Le corps comme source d’étonnement

« La peinture de la nature ne copie pas l’objet ; c’est réaliser son ressenti. »
Paul Cézanne

Le théâtre relève de l’expérience du corps.
Je pourrais tout aussi bien dire l’art en général.
Voir un tableau relève, aussi, d’une expérience du corps. Le peindre, cela va sans dire.

Il s’agit de faire l’expérience de l’Autre, de ses partenaires, des spectateurs, de la nature, du théâtre, du musée… Tout entre dans la composition. Je dis bien TOUT.
Nul ne voit jamais deux fois le même tableau.
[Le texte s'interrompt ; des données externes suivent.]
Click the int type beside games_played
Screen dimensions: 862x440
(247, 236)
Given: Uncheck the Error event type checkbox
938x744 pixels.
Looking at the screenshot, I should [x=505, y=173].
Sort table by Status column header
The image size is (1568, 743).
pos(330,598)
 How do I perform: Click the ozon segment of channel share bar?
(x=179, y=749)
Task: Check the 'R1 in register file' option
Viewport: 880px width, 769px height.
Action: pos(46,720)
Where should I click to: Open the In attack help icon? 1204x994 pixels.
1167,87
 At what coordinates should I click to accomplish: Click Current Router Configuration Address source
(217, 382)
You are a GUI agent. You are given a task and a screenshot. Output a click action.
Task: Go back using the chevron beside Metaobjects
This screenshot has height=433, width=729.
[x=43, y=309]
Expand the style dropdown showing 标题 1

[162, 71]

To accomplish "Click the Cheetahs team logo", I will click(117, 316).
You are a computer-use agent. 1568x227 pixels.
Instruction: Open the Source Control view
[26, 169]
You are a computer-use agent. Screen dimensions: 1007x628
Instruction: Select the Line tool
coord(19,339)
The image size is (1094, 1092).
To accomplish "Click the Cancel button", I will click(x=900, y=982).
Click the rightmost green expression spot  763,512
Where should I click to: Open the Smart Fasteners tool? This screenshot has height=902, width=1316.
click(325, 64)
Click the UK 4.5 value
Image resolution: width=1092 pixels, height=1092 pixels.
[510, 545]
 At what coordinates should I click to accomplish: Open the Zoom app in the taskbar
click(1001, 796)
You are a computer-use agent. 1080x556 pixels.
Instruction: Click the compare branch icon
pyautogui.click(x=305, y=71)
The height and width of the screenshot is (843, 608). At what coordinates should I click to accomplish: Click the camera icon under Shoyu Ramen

Ce que nous voyons deux fois, c’est l’idée du tableau, la connaissance que nous en avons, ce que nous espérons y trouver.
Mais l’expérience est à chaque fois unique.
Et le corps est la porte qui délivre accès à l’unique. Il inscrit dans l’espace-temps le point où se réveille la mémoire qui nous relie spirituellement au monde, le point d’oubli, également, de ce que l’on considère, d’ordinaire, comme soi-même, son identité.
Il est ce qui nous fait passer d’ici à là-bas.

J’ai pris la main d’Adrien. C’était bientôt notre tour de jouer. Et déjà, je n’étais plus ici, dans l’habituel, mais là. Nos corps en jeu transfiguraient le jardin.

L’art nous fait passer dans l’outre-monde, chez les ultra-vivants. Je n’ai pas dit les morts. Je pense à ceux qui ont conscience de la conscience, que le visible, en apparence fixe, est, en réalité, toujours changeant.
La scène, qu’elle soit de planches ou bien un jardin au bord d’une rivière, est comparable à ce que j’appelle le plan du tableau, lequel n’est pas la surface de la toile peinte ni même la toile à peindre mais le plan auquel accède celui qui se destine à peindre.

Nous voulons plonger dans le ciel et nous redécouvrir.
Les Bleus de Mirò, au hasard.
Nous voulons faire de l’ordinaire quelque chose d’extraordinaire. Non pas le travestir mais le concevoir depuis ce lieu où se produit quelque chose de toujours singulier.
Connaissance de soi, éveil à sa nécessité propre. Qui suis-je ?
Nous cherchons à nous laisser surprendre au cœur même de ce qui est parfaitement su. Au théâtre, les Français répètent. Les Italiens essayent. Le but visé par tant d’effort : l’oubli… au moment des représentations, la représentation mentale doit lâcher pour que la vie surgisse.
Cézanne ne peignait pas la Sainte Victoire. Il peignait sa relation à la Sainte Victoire. Il peignait son corps face à la montagne. Ses toiles sont l’expression de ce qu’il sent. Aucune psychologie ici. Elles sont l’empreinte encore vive de ce qui déjà n’est plus.
La Sainte Victoire dit l’Autre, la forme humaine s’arrivant dans l’émerveillement du monde.
Le corps dont je parle ne se réduit pas à cette mécanique physique que la médecine s’échine à réparer quand elle se déglingue. Il est ce qui vit, ce qui nous relie les uns et aux autres, et qui nous anime et dont le corps visible est le reflet.
Il est l’instance que traverse l’Amour qui seul crée authentiquement et nous enseigne ce qui doit être.
Par le corps, donc, l’étonnement et la connaissance.
Par lui, encore, la forme de l’Homme en perpétuel devenir.